Because we so profoundly personalize success, we miss opportunities to lift others onto the top rung.
This quote appears in Chapter One as Gladwell sets up the role that society or community play in success. The “we” he refers to in the quote is the society that puts policies in place that can either promote or hinder achievement. Society tends to find individual success stories inspiring. Because these stories of the person who rose from nothing to climb the ladder and succeed have taken on a mythological quality, people overlook the other factors that contribute to success. As Gladwell shows, one of these factors is community. In his discussion of the impact of birthdates on hockey players and gifted students, Gladwell suggests that society/community could make opportunities available to more children by developing a system based on multiple enrollment dates instead of one. Through this type of policy change, the community could promote potential success. The author also argues the importance of community in Chapter Nine where he introduces Marita. The middle school student does not come from a community that provides the tools to succeed in the world outside of it, so she makes KIPP Academy her community to power her achievements. When society doesn’t recognize its role in creating success, it tends to limit opportunities instead of finding innovative ways to make them more widely available. Community serves as a powerful supporter of success.
He’d had to make his way alone, and no one—not rock stars, not professional athletes, not software billionaires, and not even geniuses—ever makes it alone.
This quote appears in Chapter Four as Gladwell wraps up his argument on genius. The “he” in the quote is Christopher Langan, a game show contestant believed to have an IQ higher than that of Albert Einstein. Based solely on intelligence, Langan should have been an outlier, mentioned in the same breath as other great successful people. However, while he had a great capacity for learning, Langan lacked the family and community support that would give him the practical intelligence to know how to advocate for himself in the world, and so he left school, stumped by the financial aid and scheduling processes. With a distrust of authority and no support system, Langan would have had to make it on his own. Contrasted with Robert Oppenheimer, Langan stands as a prime example of the need for a supportive community on the path to success.
Her community does not give her what she needs. So what does she have to do? Give up her evenings and weekends and friends—all the elements of her old world—and replace them with KIPP.
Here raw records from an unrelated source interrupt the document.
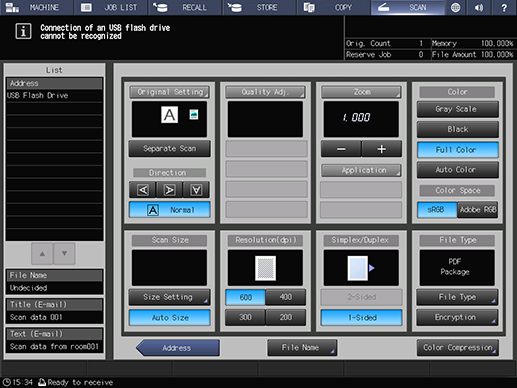Increase zoom with the plus button
The image size is (517, 388).
click(382, 149)
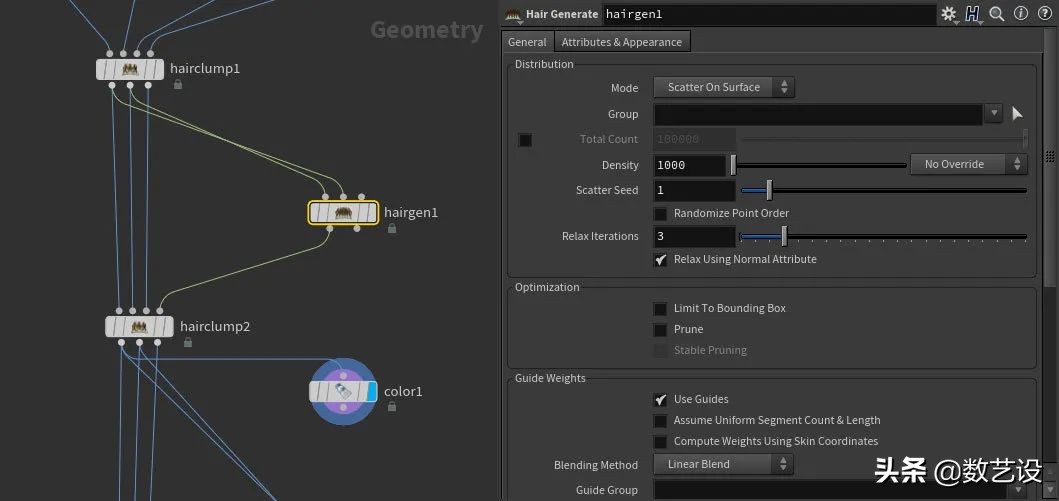Enable Limit To Bounding Box
Image resolution: width=1059 pixels, height=501 pixels.
660,308
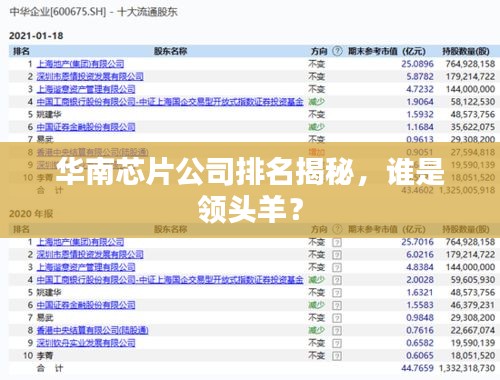Click the question icon in 中国证券金融 row of 2020 年报
This screenshot has width=500, height=380.
tap(337, 306)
This quote appears in Chapter Nine where Gladwell uses KIPP Academy as an example of the power of community. Twelve-year-old Marita is the only child of a single mother living in the Bronx. Gladwell has shown that students from more affluent backgrounds benefit from learning experiences outside of school. Lower-income students typically don’t have the advantages of travel and summer camp, but schools like KIPP provide extra time that encourages learning and retention. Though she doesn’t come from a community equipped to ensure success the way students from wealthier, more privileged families typically do, Marita is lucky enough to have a mother who encourages her to enroll at KIPP. The middle-school student’s rigorous schedule starts before 6 a.m. and runs until after 11 p.m., with after school programs and Saturday activities. Comparing her workload to that of a former classmate from another school, Marita indicates she’s used to the routine and the hard work. Her immersion in KIPP, Gladwell claims, demonstrates the power of community to encourage positive outcomes, even when the individual has to seek out the community and the support.